PROVIDED RECORDS Block Start
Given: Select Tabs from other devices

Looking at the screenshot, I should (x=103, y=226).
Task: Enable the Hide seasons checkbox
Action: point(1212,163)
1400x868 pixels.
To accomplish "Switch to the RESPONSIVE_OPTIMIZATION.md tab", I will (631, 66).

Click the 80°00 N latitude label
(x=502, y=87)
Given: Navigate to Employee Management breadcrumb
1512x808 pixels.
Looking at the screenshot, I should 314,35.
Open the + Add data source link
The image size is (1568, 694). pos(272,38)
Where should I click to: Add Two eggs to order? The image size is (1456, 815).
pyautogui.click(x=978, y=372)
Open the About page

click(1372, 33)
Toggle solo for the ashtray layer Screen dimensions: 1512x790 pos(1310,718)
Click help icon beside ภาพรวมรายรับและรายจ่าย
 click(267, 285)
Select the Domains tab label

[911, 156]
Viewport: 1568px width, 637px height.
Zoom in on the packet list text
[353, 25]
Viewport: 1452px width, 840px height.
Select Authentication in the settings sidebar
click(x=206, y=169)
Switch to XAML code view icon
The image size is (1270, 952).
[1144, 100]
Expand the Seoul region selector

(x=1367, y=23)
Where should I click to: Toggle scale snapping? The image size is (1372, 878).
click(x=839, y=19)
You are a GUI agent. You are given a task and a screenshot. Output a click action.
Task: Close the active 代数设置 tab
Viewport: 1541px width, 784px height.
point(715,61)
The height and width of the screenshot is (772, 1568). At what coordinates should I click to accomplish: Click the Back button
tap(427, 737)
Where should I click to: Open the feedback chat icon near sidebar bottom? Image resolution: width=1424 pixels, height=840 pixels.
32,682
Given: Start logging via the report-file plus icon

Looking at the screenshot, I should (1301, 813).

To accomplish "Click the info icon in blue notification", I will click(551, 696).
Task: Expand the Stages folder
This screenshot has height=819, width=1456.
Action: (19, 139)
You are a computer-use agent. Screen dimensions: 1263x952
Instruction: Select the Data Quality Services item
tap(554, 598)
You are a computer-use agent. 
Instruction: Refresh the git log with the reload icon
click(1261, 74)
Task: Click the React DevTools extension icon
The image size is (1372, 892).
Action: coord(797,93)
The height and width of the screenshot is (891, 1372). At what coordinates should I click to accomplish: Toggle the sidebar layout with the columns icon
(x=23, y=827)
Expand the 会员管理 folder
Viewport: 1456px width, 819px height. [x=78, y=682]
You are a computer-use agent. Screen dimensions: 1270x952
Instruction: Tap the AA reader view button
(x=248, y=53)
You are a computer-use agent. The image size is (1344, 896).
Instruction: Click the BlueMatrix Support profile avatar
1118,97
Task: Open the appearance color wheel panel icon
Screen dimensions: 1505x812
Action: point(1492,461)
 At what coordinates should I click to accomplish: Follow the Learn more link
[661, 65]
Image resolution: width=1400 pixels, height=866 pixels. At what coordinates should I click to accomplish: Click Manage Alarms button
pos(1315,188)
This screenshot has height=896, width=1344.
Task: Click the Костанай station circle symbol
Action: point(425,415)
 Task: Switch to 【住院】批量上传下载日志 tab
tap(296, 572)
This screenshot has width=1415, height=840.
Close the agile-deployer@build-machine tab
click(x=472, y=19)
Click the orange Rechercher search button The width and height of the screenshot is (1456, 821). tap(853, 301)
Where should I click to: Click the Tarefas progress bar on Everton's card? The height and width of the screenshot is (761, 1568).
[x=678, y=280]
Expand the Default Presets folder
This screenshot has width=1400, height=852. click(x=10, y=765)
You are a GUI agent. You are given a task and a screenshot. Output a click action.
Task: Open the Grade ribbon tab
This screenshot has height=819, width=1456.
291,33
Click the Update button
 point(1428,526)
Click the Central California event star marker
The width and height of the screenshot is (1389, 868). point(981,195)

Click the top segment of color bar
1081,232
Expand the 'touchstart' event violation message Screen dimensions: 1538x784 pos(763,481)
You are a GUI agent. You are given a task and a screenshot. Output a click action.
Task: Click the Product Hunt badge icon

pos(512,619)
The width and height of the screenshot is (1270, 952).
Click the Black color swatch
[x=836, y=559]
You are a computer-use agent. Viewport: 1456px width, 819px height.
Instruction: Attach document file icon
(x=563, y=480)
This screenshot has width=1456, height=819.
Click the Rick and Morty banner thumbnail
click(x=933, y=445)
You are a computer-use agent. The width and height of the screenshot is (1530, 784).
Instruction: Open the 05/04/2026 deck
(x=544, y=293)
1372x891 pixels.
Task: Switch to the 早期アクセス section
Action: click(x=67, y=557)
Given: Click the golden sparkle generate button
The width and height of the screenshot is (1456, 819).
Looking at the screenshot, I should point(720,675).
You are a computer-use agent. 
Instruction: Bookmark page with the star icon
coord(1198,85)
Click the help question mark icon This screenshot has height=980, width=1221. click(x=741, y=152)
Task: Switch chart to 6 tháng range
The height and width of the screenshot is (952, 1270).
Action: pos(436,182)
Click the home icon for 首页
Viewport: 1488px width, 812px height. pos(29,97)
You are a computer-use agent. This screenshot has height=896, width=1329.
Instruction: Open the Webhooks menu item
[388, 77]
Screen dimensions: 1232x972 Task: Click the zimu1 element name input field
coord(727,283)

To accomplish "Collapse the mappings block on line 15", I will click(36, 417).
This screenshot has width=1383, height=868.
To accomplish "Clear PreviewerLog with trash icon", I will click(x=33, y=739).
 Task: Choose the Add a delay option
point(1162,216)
PROVIDED RECORDS Block End
▶ _EXERCISE AIM_: Each entry above is to be set down again in exactly the same words.

▶ _THE COMPLETED TASK_:
Given: Select Tabs from other devices

Looking at the screenshot, I should (x=103, y=226).
Task: Enable the Hide seasons checkbox
Action: point(1212,163)
1400x868 pixels.
To accomplish "Switch to the RESPONSIVE_OPTIMIZATION.md tab", I will (631, 66).

Click the 80°00 N latitude label
(x=502, y=87)
Given: Navigate to Employee Management breadcrumb
1512x808 pixels.
Looking at the screenshot, I should 314,35.
Open the + Add data source link
The image size is (1568, 694). pos(272,38)
Where should I click to: Add Two eggs to order? The image size is (1456, 815).
pyautogui.click(x=978, y=372)
Open the About page

click(1372, 33)
Toggle solo for the ashtray layer Screen dimensions: 1512x790 pos(1310,718)
Click help icon beside ภาพรวมรายรับและรายจ่าย
 click(267, 285)
Select the Domains tab label

[911, 156]
Viewport: 1568px width, 637px height.
Zoom in on the packet list text
[353, 25]
Viewport: 1452px width, 840px height.
Select Authentication in the settings sidebar
click(x=206, y=169)
Switch to XAML code view icon
The image size is (1270, 952).
[1144, 100]
Expand the Seoul region selector

(x=1367, y=23)
Where should I click to: Toggle scale snapping? The image size is (1372, 878).
click(x=839, y=19)
You are a GUI agent. You are given a task and a screenshot. Output a click action.
Task: Close the active 代数设置 tab
Viewport: 1541px width, 784px height.
point(715,61)
The height and width of the screenshot is (772, 1568). At what coordinates should I click to accomplish: Click the Back button
tap(427, 737)
Where should I click to: Open the feedback chat icon near sidebar bottom? Image resolution: width=1424 pixels, height=840 pixels.
32,682
Given: Start logging via the report-file plus icon

Looking at the screenshot, I should (1301, 813).

To accomplish "Click the info icon in blue notification", I will click(551, 696).
Task: Expand the Stages folder
This screenshot has height=819, width=1456.
Action: (19, 139)
You are a computer-use agent. Screen dimensions: 1263x952
Instruction: Select the Data Quality Services item
tap(554, 598)
You are a computer-use agent. 
Instruction: Refresh the git log with the reload icon
click(1261, 74)
Task: Click the React DevTools extension icon
The image size is (1372, 892).
Action: coord(797,93)
The height and width of the screenshot is (891, 1372). At what coordinates should I click to accomplish: Toggle the sidebar layout with the columns icon
(x=23, y=827)
Expand the 会员管理 folder
Viewport: 1456px width, 819px height. [x=78, y=682]
You are a computer-use agent. Screen dimensions: 1270x952
Instruction: Tap the AA reader view button
(x=248, y=53)
You are a computer-use agent. The image size is (1344, 896).
Instruction: Click the BlueMatrix Support profile avatar
1118,97
Task: Open the appearance color wheel panel icon
Screen dimensions: 1505x812
Action: point(1492,461)
 At what coordinates should I click to accomplish: Follow the Learn more link
[661, 65]
Image resolution: width=1400 pixels, height=866 pixels. At what coordinates should I click to accomplish: Click Manage Alarms button
pos(1315,188)
This screenshot has height=896, width=1344.
Task: Click the Костанай station circle symbol
Action: point(425,415)
 Task: Switch to 【住院】批量上传下载日志 tab
tap(296, 572)
This screenshot has width=1415, height=840.
Close the agile-deployer@build-machine tab
click(x=472, y=19)
Click the orange Rechercher search button The width and height of the screenshot is (1456, 821). tap(853, 301)
Where should I click to: Click the Tarefas progress bar on Everton's card? The height and width of the screenshot is (761, 1568).
[x=678, y=280]
Expand the Default Presets folder
This screenshot has width=1400, height=852. click(x=10, y=765)
You are a GUI agent. You are given a task and a screenshot. Output a click action.
Task: Open the Grade ribbon tab
This screenshot has height=819, width=1456.
291,33
Click the Update button
 point(1428,526)
Click the Central California event star marker
The width and height of the screenshot is (1389, 868). point(981,195)

Click the top segment of color bar
1081,232
Expand the 'touchstart' event violation message Screen dimensions: 1538x784 pos(763,481)
You are a GUI agent. You are given a task and a screenshot. Output a click action.
Task: Click the Product Hunt badge icon

pos(512,619)
The width and height of the screenshot is (1270, 952).
Click the Black color swatch
[x=836, y=559]
You are a computer-use agent. Viewport: 1456px width, 819px height.
Instruction: Attach document file icon
(x=563, y=480)
This screenshot has width=1456, height=819.
Click the Rick and Morty banner thumbnail
click(x=933, y=445)
You are a computer-use agent. The width and height of the screenshot is (1530, 784).
Instruction: Open the 05/04/2026 deck
(x=544, y=293)
1372x891 pixels.
Task: Switch to the 早期アクセス section
Action: click(x=67, y=557)
Given: Click the golden sparkle generate button
The width and height of the screenshot is (1456, 819).
Looking at the screenshot, I should point(720,675).
You are a computer-use agent. 
Instruction: Bookmark page with the star icon
coord(1198,85)
Click the help question mark icon This screenshot has height=980, width=1221. click(x=741, y=152)
Task: Switch chart to 6 tháng range
The height and width of the screenshot is (952, 1270).
Action: pos(436,182)
Click the home icon for 首页
Viewport: 1488px width, 812px height. pos(29,97)
You are a computer-use agent. This screenshot has height=896, width=1329.
Instruction: Open the Webhooks menu item
[388, 77]
Screen dimensions: 1232x972 Task: Click the zimu1 element name input field
coord(727,283)

To accomplish "Collapse the mappings block on line 15", I will click(36, 417).
This screenshot has width=1383, height=868.
To accomplish "Clear PreviewerLog with trash icon", I will click(x=33, y=739).
 Task: Choose the Add a delay option
point(1162,216)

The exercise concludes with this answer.